Exhibit C: Bundled LDI and partitioned LDI provide similar liability hedging characteristics
A Bundled LDI portfolio can be structured to have similar market exposures and liability hedging characteristics as a partitioned LDI structure. Additionally, Bundled LDI allows plans to take a relatively “hands-off” approach, as the manager is responsible for ongoing adjustments to the components of the LDI strategy to maintain the hedge objectives. Of course, the hedging objectives should be revisited periodically as plan circumstances change.
The primary drawback of a Bundled LDI approach versus a partitioned LDI approach is lack of manager diversification. Because the LDI assets are allocated entirely to one manager, it doesn’t allow for potential improvement in tracking error from allocating the actively managed fixed income assets to multiple managers with uncorrelated streams of excess returns. However, this is less meaningful if the Bundled LDI manager follows a risk-controlled, low tracking error portfolio management approach.
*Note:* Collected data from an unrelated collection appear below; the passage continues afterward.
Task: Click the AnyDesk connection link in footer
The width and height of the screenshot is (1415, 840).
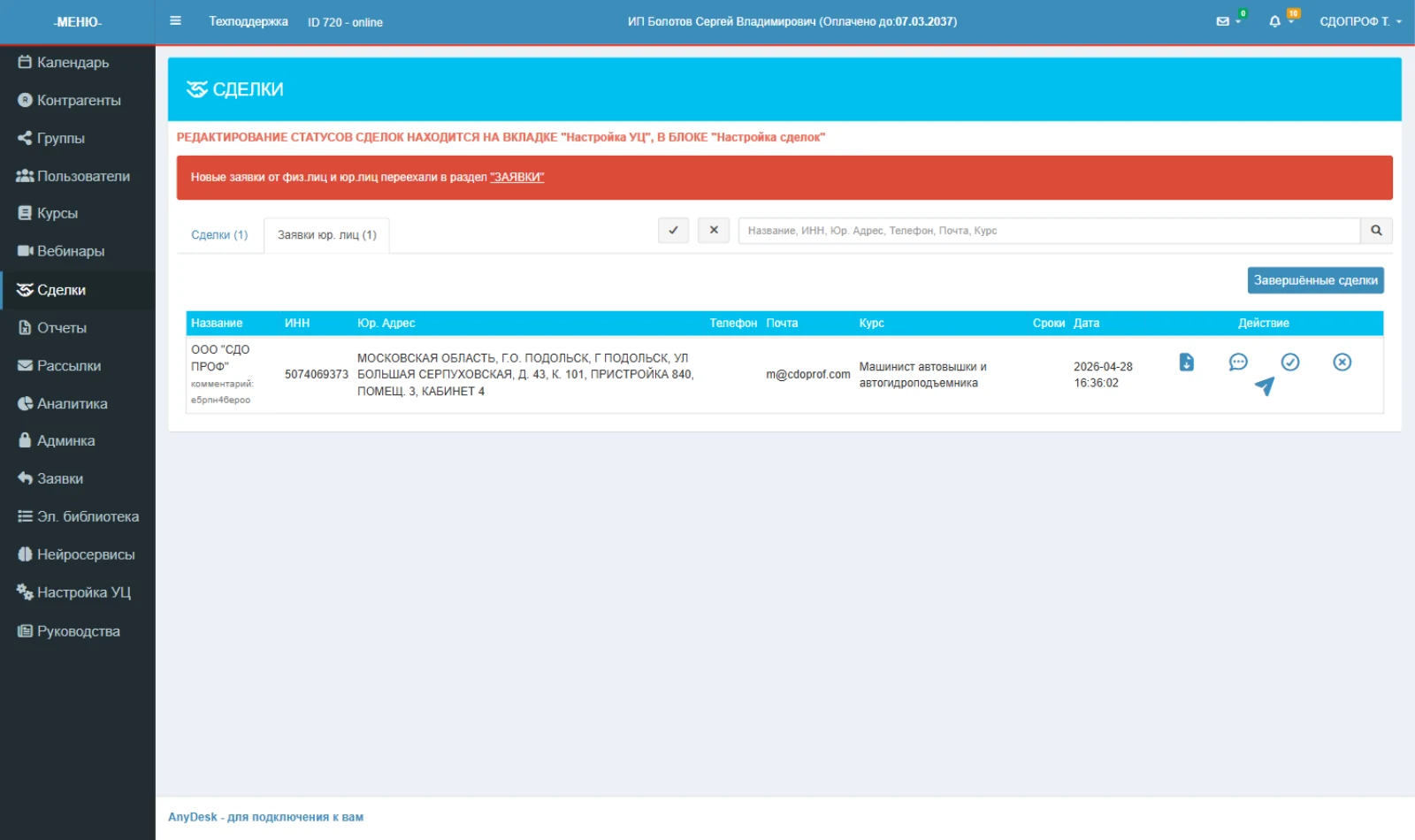Action: pyautogui.click(x=265, y=817)
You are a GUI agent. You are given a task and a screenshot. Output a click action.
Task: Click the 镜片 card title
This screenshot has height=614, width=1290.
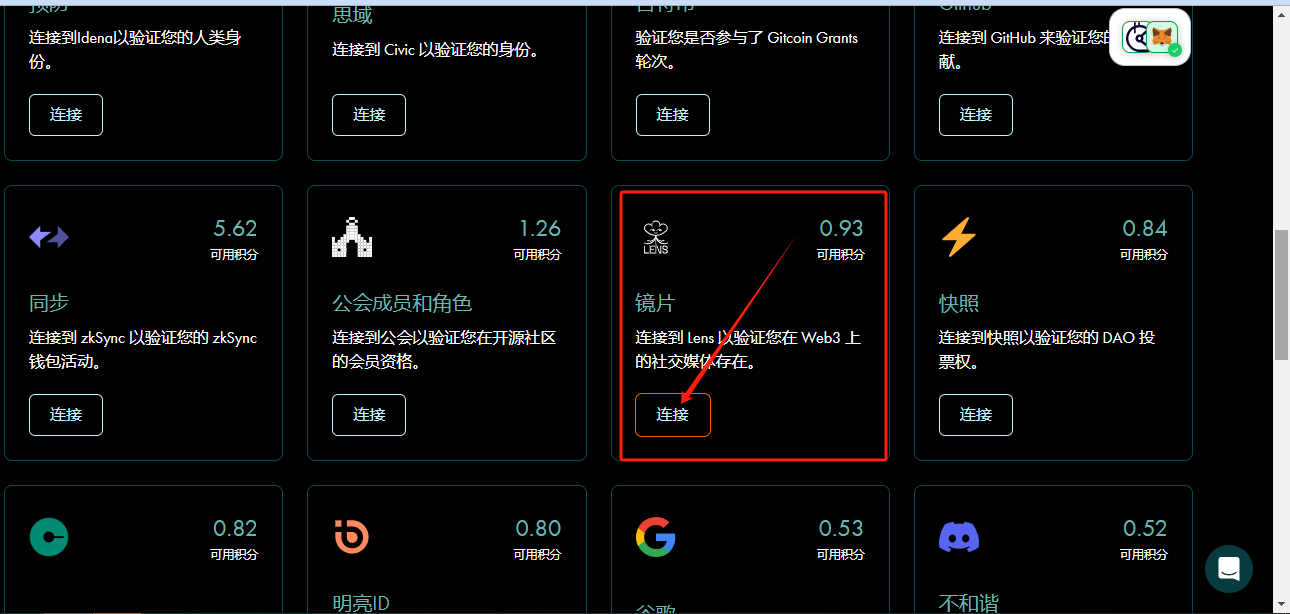coord(655,303)
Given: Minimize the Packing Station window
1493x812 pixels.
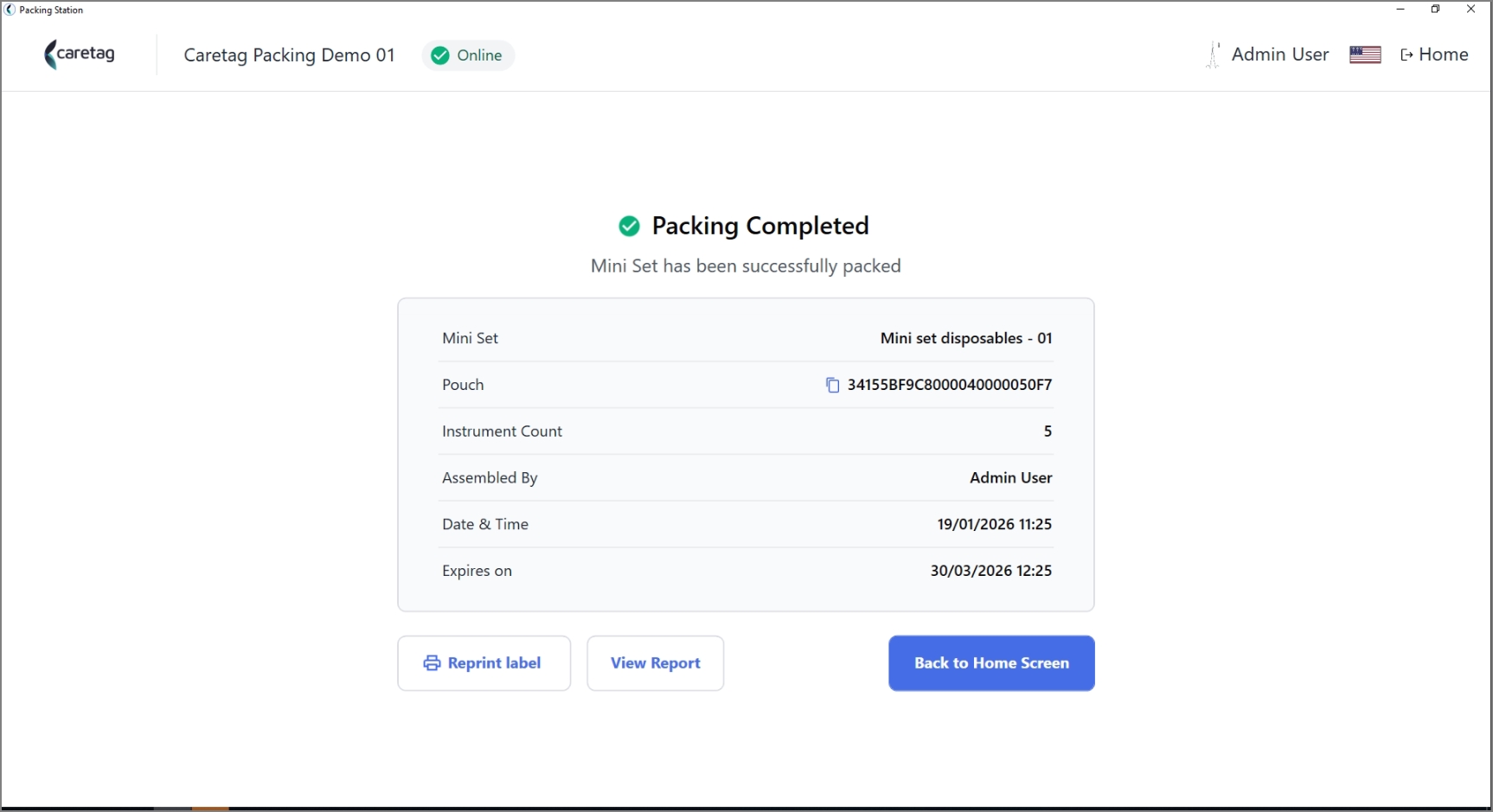Looking at the screenshot, I should coord(1400,10).

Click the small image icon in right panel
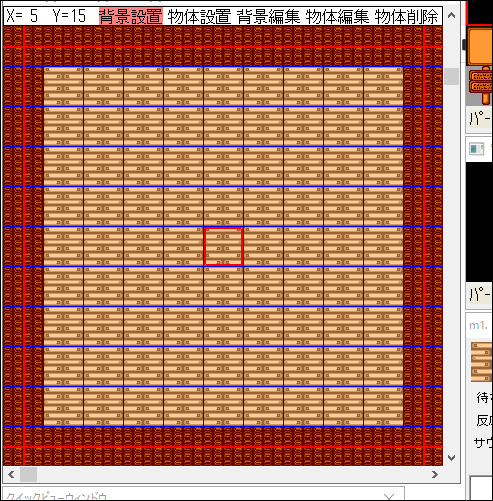pyautogui.click(x=477, y=149)
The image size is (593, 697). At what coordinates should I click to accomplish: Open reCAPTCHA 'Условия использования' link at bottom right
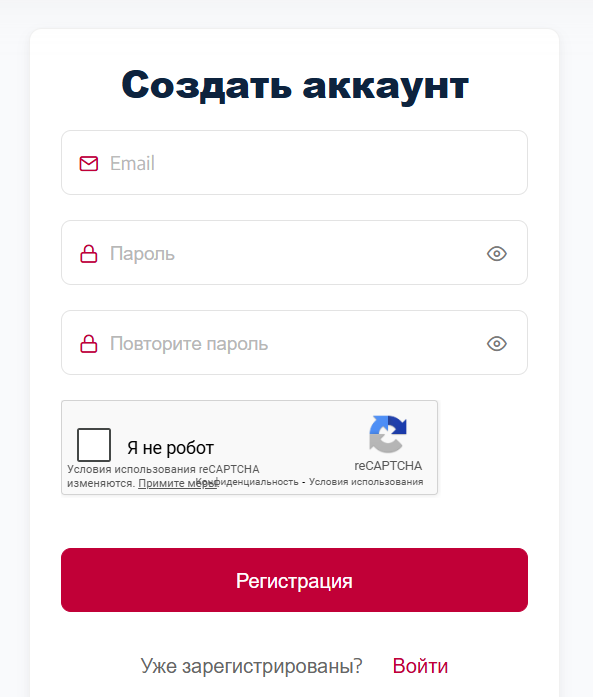click(x=366, y=482)
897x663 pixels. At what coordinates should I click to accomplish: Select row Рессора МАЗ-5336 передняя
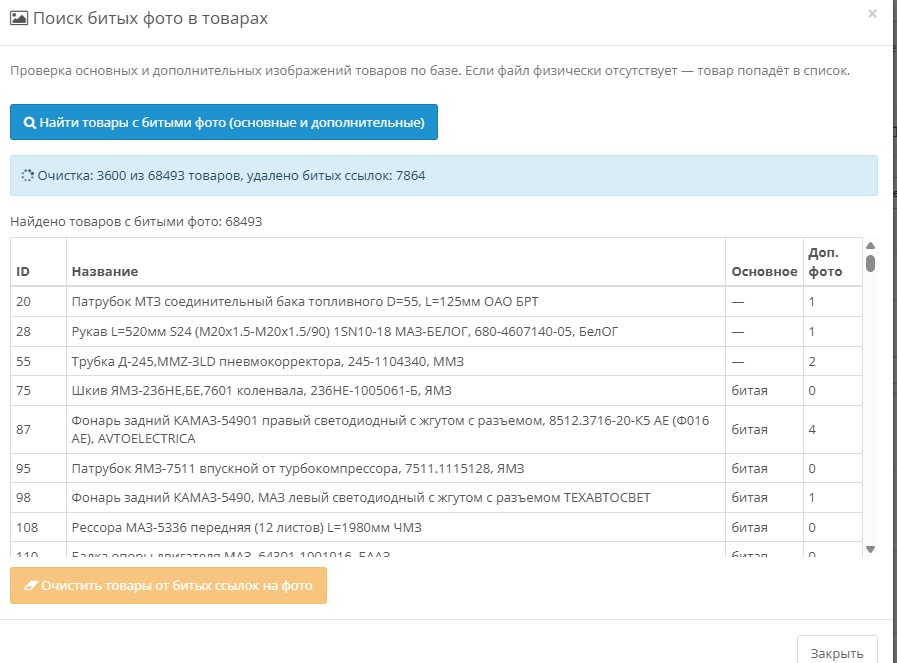(x=300, y=527)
The manager of a Bundled LDI solution not only needs to be a highly skilled asset manager, but also needs to have deep experience and expertise understanding pension liabilities. The single largest source of market risk in most pension plan liabilities is sensitivity to Treasury rates. Often, plan provisions can have a material impact on the Treasury rate sensitivity of the liability, e.g., lump sum optional form of payment, cash balance features, grandfathered benefits, etc. Depending on the circumstance, this can result in the effective duration of the liability being substantially different from what would be calculated based on static projected cashflow. Mis-estimating the effective duration in this way may have serious consequences on the long-term effectiveness of the hedge.
As plans have migrated to highly customized LDI solutions over the past several years, large plans have led the way in innovation by creating multi-manager structures that provide a very tight hedge of the liability while allowing a majority of the fixed income to be actively managed to pursue excess returns in order to keep pace with, or exceed, the growth of the liability. Similar approaches have generally not been available to small-to-midsize plans. However, by bundling the components of an LDI strategy with a single manager, plans can achieve similar LDI outcomes as larger plans in a cost-effective manner. The key to success of such an approach is identifying a manager that can deliver risk-controlled actively managed fixed income performance and is highly skilled at evaluating the nuanced sensitivities of pension liabilities.
[1] Data taken from NISA’s PSRX Index Data which is based on the 100 largest pension plans, as determined by NISA based on publicly available information. The PSRX Index is a forward-looking estimate of the funded status volatility of U.S. corporate defined benefit pension plans. For more information on the PSRX Index go to: https://www.nisa.com/psrx/.
[2] Effective spread duration (“ESD”) is an estimate of an asset’s sensitivity to changes in the spread of the liability. The fact that the credit indices have an ESD that is higher than their duration reflects their higher spread volatility (lower average credit quality) as compared to the liability.